I switched to a birth control pill last month and it seems my period did not want to stop. Now I have painful dark spots on my legs and my breathing is horrible. Somehow it feels so different than my usual terrible asthma attacks. Really wrong. The doctor said I have to take it easy and come back tomorrow.
....that was my draft of my next post.
At the doctors visit I was sent to the hospital.
I went to the emergency room. I had tons of tests and am now home.
The worry was that I had blood colts forming in my chest, among other problems.
My work out program has been down graded for the moment.
No hard exercise.
I am moving the completion date for my on line "best body for me" project to my birthday September 30.
I have ordered an new collapsible mini trampoline to use when I get the go ahead to exercise.
I have to build my potassium and iron levels. So banana and kale based smoothies and fresh greens heavy juice mixes are in order till my next doctors visit.
It was strongly suggested I eat red meat, specifically organ meat.
After a very long conversation I got my doctors permission to try my vegan way to see if I can get my levels up and be retested at my next visit.
As sick as I felt while I was in the hospital my brain was on business for distraction.
What do I want to offer and how do I want to go about it rolled around over and over. What can new technology provide for my business that a brick and mortar shop didn't ? Where is the profit and the art of it all?
My last business was 20 years of hard but artistically satisfying work. I was young and I liked the small world I had created.
My life has change more than I ever thought it would.
The world feels different and the workplace I want to create will be something new and I will put into place ideas that seemed impossible to get going with a running business.
A clean slate.
Sexy and exciting.
As a child I knew I didn't think like other people and over my life I have learned to be more like other people just to communicate better.

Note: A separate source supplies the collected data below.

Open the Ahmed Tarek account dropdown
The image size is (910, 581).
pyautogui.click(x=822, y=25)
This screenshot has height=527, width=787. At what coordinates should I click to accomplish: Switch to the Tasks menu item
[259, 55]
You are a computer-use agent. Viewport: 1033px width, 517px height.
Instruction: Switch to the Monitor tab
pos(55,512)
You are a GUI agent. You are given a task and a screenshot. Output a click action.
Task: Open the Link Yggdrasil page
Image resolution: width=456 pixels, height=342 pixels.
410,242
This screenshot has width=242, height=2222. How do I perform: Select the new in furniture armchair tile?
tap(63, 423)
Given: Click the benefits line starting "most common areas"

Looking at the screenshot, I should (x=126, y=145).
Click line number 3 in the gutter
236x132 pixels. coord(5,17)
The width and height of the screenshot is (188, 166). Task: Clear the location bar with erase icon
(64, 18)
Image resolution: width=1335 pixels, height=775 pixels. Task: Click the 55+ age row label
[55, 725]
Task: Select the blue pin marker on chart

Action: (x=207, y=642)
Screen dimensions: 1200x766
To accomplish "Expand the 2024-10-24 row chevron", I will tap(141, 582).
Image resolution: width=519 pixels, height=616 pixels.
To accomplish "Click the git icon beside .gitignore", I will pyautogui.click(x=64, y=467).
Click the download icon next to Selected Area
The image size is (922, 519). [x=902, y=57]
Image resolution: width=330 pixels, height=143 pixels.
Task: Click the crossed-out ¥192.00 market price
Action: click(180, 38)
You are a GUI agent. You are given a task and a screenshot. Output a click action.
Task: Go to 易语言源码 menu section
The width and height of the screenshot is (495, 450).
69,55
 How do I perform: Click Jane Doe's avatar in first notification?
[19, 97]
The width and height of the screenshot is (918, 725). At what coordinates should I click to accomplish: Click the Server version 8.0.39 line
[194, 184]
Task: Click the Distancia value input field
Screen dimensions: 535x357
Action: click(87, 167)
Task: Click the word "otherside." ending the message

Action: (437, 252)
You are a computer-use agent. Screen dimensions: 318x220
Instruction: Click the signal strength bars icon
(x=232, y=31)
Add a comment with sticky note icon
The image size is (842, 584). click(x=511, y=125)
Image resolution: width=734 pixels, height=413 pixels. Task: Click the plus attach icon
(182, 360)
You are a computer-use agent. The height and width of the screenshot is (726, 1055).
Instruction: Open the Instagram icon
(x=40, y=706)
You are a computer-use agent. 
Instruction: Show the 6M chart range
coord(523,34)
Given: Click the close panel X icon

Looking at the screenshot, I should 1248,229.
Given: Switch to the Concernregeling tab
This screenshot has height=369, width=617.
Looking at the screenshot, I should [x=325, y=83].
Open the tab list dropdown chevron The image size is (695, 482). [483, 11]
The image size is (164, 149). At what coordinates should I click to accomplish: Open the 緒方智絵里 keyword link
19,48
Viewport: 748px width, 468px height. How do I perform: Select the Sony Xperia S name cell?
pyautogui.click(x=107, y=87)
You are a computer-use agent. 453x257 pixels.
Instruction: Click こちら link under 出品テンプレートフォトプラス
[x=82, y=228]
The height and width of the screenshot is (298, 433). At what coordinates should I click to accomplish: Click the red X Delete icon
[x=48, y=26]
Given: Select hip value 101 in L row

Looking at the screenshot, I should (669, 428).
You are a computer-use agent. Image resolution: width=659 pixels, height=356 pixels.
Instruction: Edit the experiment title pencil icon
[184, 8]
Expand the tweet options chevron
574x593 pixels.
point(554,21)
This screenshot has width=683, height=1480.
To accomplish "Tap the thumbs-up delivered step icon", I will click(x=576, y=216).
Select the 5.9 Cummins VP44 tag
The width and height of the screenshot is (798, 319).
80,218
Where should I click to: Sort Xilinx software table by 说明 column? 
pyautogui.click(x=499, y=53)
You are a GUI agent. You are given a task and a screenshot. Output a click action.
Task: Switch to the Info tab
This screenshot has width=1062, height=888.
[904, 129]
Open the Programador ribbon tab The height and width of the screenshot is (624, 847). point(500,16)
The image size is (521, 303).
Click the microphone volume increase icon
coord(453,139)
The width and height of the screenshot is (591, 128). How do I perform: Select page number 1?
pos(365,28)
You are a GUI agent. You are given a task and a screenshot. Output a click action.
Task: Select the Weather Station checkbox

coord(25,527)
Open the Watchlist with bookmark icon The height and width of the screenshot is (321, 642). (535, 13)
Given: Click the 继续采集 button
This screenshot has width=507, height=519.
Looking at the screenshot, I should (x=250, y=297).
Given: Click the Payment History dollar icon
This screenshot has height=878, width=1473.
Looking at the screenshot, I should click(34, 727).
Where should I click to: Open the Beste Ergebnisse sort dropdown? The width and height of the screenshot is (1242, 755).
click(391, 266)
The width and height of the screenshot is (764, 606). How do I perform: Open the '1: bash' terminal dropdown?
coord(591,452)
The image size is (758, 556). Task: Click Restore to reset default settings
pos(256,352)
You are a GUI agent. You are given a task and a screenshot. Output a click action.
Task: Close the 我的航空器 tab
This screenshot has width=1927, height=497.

I am now beginning to realize I have thwarted access to what I really need from my mind right now- fresh thought. The access has been cut off a bit and I will be working on listening to my internal process of inspiration for inspiration, insight and creative action to take. Giving it some attention and nurturing.
Today I am researching Natalie Massenet ( founder of net-a-porter.com) and Michael Burry ( founder of the Scion Capital LLC hedge fund) on line. There are some old magazine articles I will re read about them today as I rest and recover.
Natalie because she was doing one thing and took on the inspiration and went for it.
Michael for many reasons. He was in medicine and went for something else. I think he has a form of Asperger's syndrome. (thinking like no one else seems to be the theme right now)
His ability to analyze a huge field of information and see patterns, now that turns me on.
I am also inspired by his wading through negative feedback and going forward for such a long period.